He was a broken man. We'd done all he wanted, with him watching, and we'd done it politely...and then we'd shown him we knew more than he did, and wouldn't be cowed.

The incident ended less in our favor. The cop demanded ID, Daud refused to give it to him, and in fact turned his back and walked off (again, I applaud him). Ultimately he received two citations, one for obstruction of justice (refusing to show his ID), the other for refusing to take the first citation. Ultimately, he gave in when they pointed out that while they couldn't force him to show ID, since they had no suspicion a crime was being committed, they could EJECT him from the event, which nobody wanted. And just for being smart, the cop wrote the ticket in such a way that Daud had to show up in person.

Fast forward to 2004. Cops of any stripe, on playa or in your town, cannot enter your home unless they have reasonable suspicion a crime is being committed in there. For this, they need a warrant. And warrants are hard to come by out at the Burn, for obvious reasons. However, if they SEE a crime being committed in what may be reasonably called public space, from a public space (say, the street), they can enter the structure and search it, and ticket or arrest whomever they want. I imagine they have the right to search a ticketed or arrested person's tent, too, but not the private domiciles (tents) of other people in camp.

Or something like that. But as a camp, we're probably seventy or eighty percent potheads, so there was weed in the semi public areas of one of our domes. NOT visible from the Esplanade, at least with me sitting in the doorway talking to folks.

But around sunset on Monday or Tuesday, I noticed a couple of those same pompous, brown shirted, gun fingerin'...uh...gentlemen wandering through the camp BEHIND us. Headed our way. Headed, in fact, directly for the entry to our dome, like they meant to stick their heads in and take a look around.

Let me reiterate here: They didn't see SHIT from the street. They saw me, talking intently to someone, from an adjacent camp.

I suspect they entered the dome because they saw me acting suspicious, if you want to know the truth.

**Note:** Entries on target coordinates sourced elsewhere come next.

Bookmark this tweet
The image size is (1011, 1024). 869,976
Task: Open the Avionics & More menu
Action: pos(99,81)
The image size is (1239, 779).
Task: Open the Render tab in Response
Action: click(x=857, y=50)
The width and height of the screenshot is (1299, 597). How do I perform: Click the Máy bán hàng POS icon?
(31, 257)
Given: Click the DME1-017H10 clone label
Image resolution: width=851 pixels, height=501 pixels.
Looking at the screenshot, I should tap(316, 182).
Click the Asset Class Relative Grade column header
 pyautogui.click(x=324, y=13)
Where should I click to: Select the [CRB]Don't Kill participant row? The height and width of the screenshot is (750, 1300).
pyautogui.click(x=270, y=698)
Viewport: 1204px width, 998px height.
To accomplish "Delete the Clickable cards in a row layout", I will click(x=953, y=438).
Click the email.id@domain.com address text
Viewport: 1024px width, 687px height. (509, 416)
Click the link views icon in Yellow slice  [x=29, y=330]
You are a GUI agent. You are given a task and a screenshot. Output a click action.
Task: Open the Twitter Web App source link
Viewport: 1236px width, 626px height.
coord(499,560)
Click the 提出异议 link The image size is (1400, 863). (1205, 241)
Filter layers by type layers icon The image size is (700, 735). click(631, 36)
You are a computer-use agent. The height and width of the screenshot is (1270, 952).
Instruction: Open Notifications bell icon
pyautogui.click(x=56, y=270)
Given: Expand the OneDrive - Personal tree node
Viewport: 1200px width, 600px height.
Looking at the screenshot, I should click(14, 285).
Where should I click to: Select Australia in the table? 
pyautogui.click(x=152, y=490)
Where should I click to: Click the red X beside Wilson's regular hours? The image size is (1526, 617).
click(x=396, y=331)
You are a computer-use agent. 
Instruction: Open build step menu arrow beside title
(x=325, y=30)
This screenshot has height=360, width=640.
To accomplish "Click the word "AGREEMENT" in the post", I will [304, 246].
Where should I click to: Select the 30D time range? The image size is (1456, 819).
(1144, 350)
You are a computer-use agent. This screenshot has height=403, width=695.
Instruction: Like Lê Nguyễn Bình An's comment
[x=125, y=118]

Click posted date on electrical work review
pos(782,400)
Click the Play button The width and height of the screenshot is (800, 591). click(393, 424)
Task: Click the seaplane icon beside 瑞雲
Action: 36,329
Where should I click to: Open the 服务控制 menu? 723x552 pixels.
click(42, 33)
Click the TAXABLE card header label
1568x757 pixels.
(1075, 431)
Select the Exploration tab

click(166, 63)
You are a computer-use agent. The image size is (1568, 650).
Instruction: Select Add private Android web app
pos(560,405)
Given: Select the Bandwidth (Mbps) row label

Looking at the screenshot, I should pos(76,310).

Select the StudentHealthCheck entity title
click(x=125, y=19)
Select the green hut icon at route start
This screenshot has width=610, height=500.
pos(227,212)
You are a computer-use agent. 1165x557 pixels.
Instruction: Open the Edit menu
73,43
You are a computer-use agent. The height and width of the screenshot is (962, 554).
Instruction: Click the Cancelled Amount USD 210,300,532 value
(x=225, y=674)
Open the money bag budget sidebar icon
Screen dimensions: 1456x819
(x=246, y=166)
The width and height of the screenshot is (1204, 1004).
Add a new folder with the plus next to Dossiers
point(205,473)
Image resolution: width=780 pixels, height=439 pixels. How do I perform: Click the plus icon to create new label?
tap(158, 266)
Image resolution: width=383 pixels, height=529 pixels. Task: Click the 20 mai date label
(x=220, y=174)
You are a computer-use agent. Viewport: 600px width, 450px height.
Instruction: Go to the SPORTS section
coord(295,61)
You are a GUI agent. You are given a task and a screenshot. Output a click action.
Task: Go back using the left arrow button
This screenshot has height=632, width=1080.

I was doing my best to whisper to the guy next to me to put up his stash, but he didn't understand until about 4 seconds before they entered the tent, which was just enough time for him to take possession of it. Which saved us the hassle of establishing possession, for sure.

The cop gave us a big lecture, about how he could throw us all out of camp, and we'd better give him all our drugs or he'd make us take all this down (which was pretty scary, and I wouldn't be surprised to learn they can do just that), and how the Law Was The Law, even if you hippies didn't agree with it, etc etc.

Two of us got possession tickets, and a gang of pot and smoking implements were confiscated. Then they searched tents, delivered another rude lecture, and were gone.

We were devastated, as you can imagine. I mean, it wasn't the loss of the pot or was a feeling of being violated. A feeling (quite purposely administered, I think it my paranoid dreams) of not being beyond the law, even here. Stupid rules and bureaucracy will follow you even into the desert, and will fuck with you just because they can.

I know, we need cops. I'd say we need cops less at BRC than anywhere else in the nation, but I'm willing to concede we need cops. But not rude cops--not cops that are just out to ruin someone's good time. Hell, you'd think it would be a cherry job--drive around, look at naked chicks and cool art, and just make sure nobody gets raped or murdered. The sheriff's department takes it in stride, why do the feds feel it incumbent upon them to fuck with folks unecessarily?